Copy out all lines of the records in which the word "Task" appears.

* [MATERIAL PROVIDED]:
"""

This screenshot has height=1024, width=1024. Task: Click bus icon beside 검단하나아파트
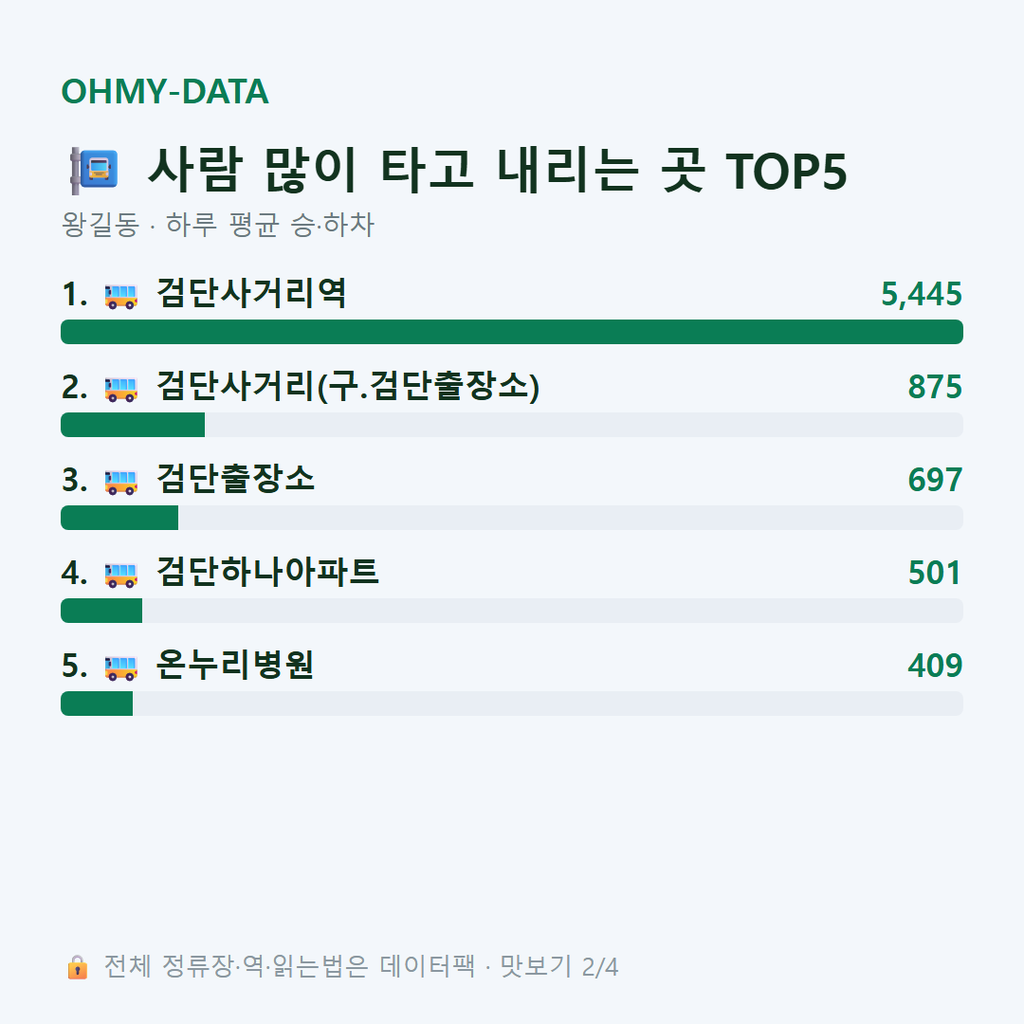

"""
"""

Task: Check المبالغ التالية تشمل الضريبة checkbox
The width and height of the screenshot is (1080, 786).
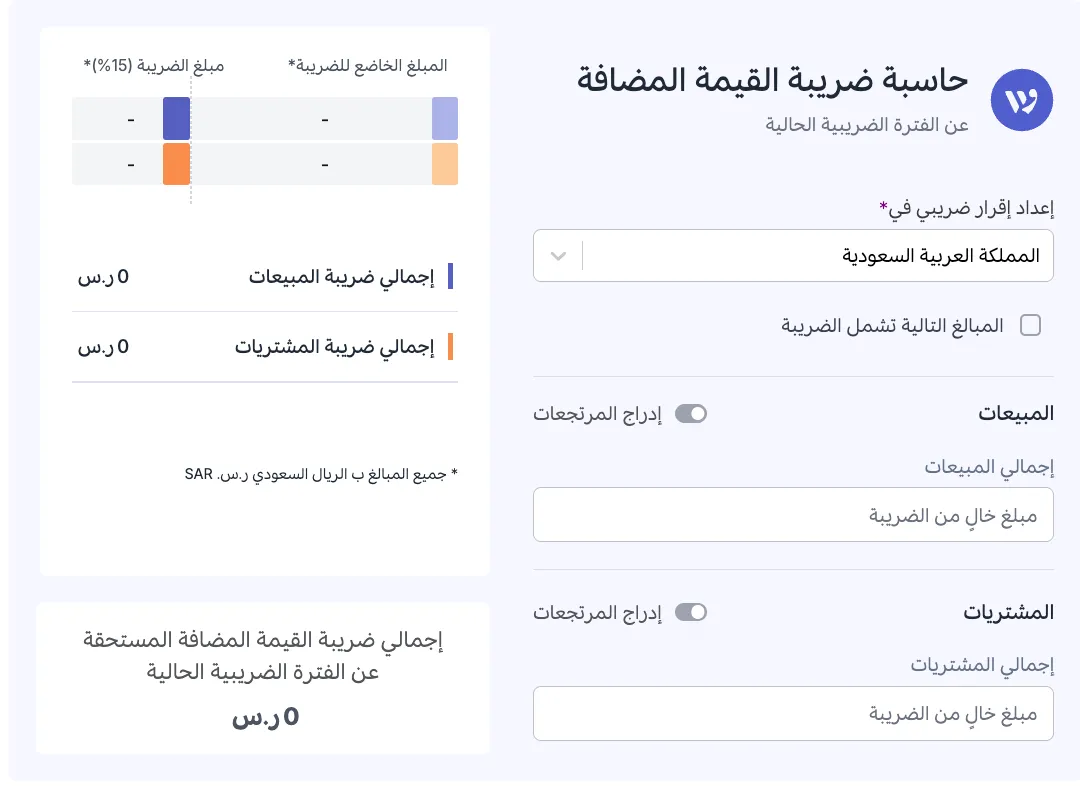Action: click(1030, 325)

"""
"""

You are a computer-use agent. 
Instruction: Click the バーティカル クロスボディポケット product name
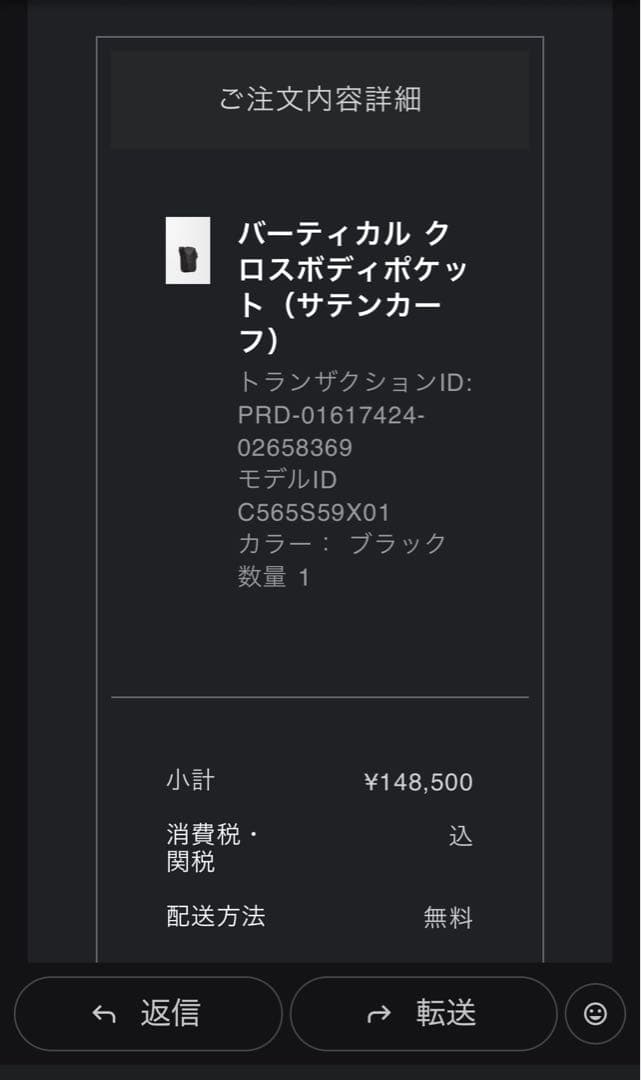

"""

* [RESULT OF THE EXERCISE]:
This screenshot has height=1024, width=1024. Task: Click bus icon beside 검단하나아파트
Task: Check المبالغ التالية تشمل الضريبة checkbox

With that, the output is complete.